Passage to read ::
--------------------

Wednesday, September 28, 2011

Cooking

I'm a pretty decent cook. I enjoy cooking and I like to try new things. I keep a well-stocked pantry and have gotten pretty good at just pulling things together into a meal, based on my mood and what sounds good.

My daughter is a newlywed who found herself in the position of needing to fix dinner a few nights ago without planning and using only the ingredients on hand. She didn't think she should need a recipe. She should just be able to pull it out of her head. She couldn't. So she had, in her own words, a minor meltdown.

She had two things working against her. Well, maybe three:
She is a perfectionist.
She has an unrealistic view of how most people cook.
Her husband is an excellent, intuitive cook.

As a result, to comfort her, I find it necessary to blog about what dinners were like in the early years of our marriage. I was not a complete novice. I cooked dinner many weeknights my last couple of years in high school, but my mom did the planning. I only had to cook. And she had taught me many of the basics.

--------------------

Recorded information ::
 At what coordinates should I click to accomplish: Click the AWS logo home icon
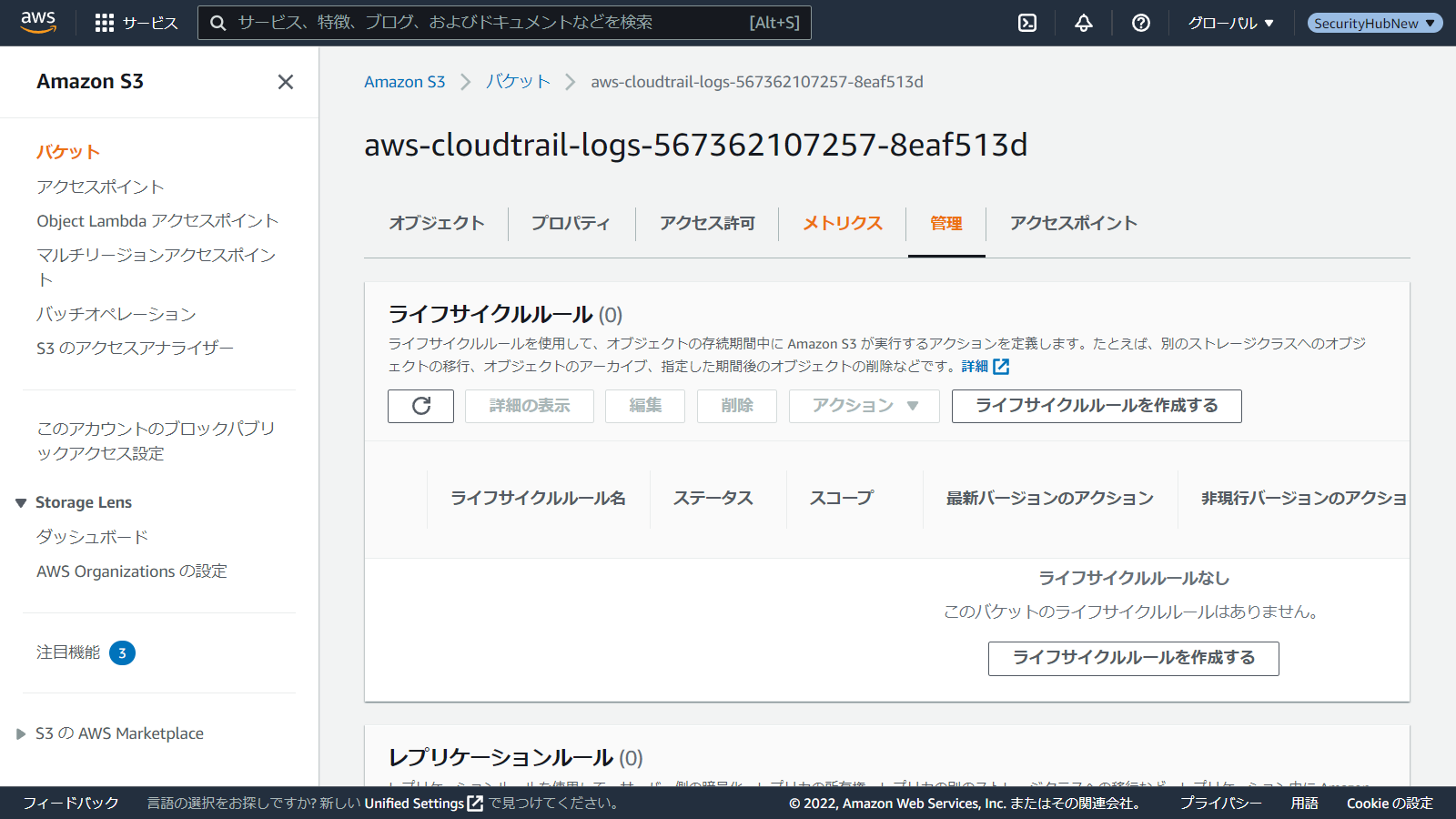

--------------------

Exercises to complete ::
a: Answer these from the blog post about cooking:
(i) In the daughter's own words, what did she have when she couldn't make dinner without a recipe?
(ii) What kind of cook is the daughter's husband?
(iii) Who did the planning when the writer cooked weeknight dinners in high school?
b: Repeat word for word the part of the blog post about cooking that opens with the words containing "As a result, to" and closes with "of the basics.".
c: Continue the blog post about cooking, picking up after its last sentence.
Nothing in the material is needed here.

Answers to the exercises ::
a:
(i) A minor meltdown.
(ii) An excellent, intuitive cook.
(iii) The writer's mom.

b:
As a result, to comfort her, I find it necessary to blog about what dinners were like in the early years of our marriage. I was not a complete novice. I cooked dinner many weeknights my last couple of years in high school, but my mom did the planning. I only had to cook. And she had taught me many of the basics.

c:
When I got married I cooked the same things that I had eaten as a kid. I had a rotation of about seven meals. I think all but one involved a white sauce or Campbell's soup. We had tuna noodle casserole nearly weekly. Creamed tuna or creamed dried beef on toast was a frequent meal. Some version of hambuger browned and cooked with soup and noodles--and maybe cheese--was a frequent dish. Salmon cakes and spinach. Hamburger gravy. Spaghetti made with Ragu.

That was pretty much it. Add a canned or frozen veggie and some canned fruit. I had recipes that I made sometimes. My grandma's beef stew. A couple of chicken casseroles. Once in a while I might make a roast with potatoes and carrots for a Sunday dinner. But I never veered far from the foods that I grew up with. And my husband started our marriage as a 19-year-old college student. He would eat anything.

I'm not sure when I started to cook differently. I remember a chicken enchilada casserole that a friend made when Patrick was small that may have been a starting point. Being a Weight Watchers member and then leader changed my cooking somewhat, but made me more recipe dependent when I strayed from the baked chicken breast or piece of fish and broccoli.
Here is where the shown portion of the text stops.